Let’s start with the first argument. While we do have 40 million Americans without health insurance, I think we need to distinguish between uninsured and uninsurable.
According to a recent Kaiser Foundation study, 48.7% of the uninsured are the young and healthy, these are generally childless adults who take their health for granted. This would account for over 20 Million.
Kaiser accounts 15.3% of the uninsured as the “Passive and Unengaged” group. These are mostly aged 49 and over, with an income of over $66,000 and elect to remain uninsured.
This leaves 28.9% of this group as the uninsurable people in America, this would translate to about 13 million Americans. While I agree this is too many and they need to be helped. There is a big difference between 13 million and 46 million.
Now to the second argument, Insurance carriers dropping you once you get sick. As recently, as last week Congressman James Clyburn stated ““I’ve been hearing from my constituents for the entire 21 years I’ve been in Congress about cancellation letters that they have been getting from insurance companies. As soon as a child is born with diabetes, cannot get on health care policy. Get sick, go for your second treatment, you get a cancellation letter,”
I must refer the Congressman to the HIPAA law enacted August 21, 1996 and signed by President Clinton.
Section 2742 of this law discusses renewability of Individual health insurance coverage. It states,” A health insurance issuer that provides individual health insurance coverage to an individual shall continue to renew or continue in force such coverage at the option of the individual.”
I stress the part that says the option of the individual.

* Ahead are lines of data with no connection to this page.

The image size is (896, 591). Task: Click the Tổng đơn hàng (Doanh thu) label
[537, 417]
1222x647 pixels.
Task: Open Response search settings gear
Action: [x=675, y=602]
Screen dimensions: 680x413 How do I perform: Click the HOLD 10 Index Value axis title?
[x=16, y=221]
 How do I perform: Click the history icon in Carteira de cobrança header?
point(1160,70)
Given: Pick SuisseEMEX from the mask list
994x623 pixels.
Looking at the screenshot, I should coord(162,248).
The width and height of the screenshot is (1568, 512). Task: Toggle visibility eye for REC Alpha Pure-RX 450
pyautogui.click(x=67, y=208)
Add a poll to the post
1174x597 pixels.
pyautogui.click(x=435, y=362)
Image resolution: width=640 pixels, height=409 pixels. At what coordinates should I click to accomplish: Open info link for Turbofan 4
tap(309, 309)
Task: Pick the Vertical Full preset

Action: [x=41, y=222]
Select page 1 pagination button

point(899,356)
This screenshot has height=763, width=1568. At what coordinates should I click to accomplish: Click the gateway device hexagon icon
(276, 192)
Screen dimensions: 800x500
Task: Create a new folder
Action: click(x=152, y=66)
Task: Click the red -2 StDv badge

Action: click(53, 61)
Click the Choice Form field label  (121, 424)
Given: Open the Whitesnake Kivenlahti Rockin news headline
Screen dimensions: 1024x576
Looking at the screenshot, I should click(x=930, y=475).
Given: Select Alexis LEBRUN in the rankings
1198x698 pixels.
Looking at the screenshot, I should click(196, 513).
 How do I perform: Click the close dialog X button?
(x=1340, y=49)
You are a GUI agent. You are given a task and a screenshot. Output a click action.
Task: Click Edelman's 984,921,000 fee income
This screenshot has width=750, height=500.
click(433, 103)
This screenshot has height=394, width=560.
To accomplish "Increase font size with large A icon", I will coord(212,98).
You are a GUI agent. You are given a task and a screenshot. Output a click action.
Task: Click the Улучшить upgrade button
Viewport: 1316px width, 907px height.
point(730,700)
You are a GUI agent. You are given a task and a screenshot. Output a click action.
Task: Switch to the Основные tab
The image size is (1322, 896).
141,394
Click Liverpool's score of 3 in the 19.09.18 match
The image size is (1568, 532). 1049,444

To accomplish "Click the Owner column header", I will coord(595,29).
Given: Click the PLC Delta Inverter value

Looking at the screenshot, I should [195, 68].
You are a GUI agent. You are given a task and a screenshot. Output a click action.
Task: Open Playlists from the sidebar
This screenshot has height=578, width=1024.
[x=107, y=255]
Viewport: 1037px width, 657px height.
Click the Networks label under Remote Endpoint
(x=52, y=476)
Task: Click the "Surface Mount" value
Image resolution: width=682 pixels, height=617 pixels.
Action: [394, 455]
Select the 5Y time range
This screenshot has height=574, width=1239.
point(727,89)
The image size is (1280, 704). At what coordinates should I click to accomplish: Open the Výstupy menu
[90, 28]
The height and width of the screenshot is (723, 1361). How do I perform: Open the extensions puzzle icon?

It does not say the option of the insurer.
The general exceptions are for non-payment of the premium, Fraud (a misrepresentation of fact, that the insurer would not have issued coverage otherwise).
Some of the other conditions are..
Termination of the plan (carrier ceases to offer individual coverage in a market)
The policy holder moves to an area in which the insurer does not do business.
Therefore, prior to the Affordable Care Act, it was already illegal to “drop” a policyholder’s coverage when they get sick or make a claim in all 50 states.
Maybe our Great Nation’s Lawmakers, have been looking at this the wrong way. These are just the thoughts of this writer. Thanks for reading!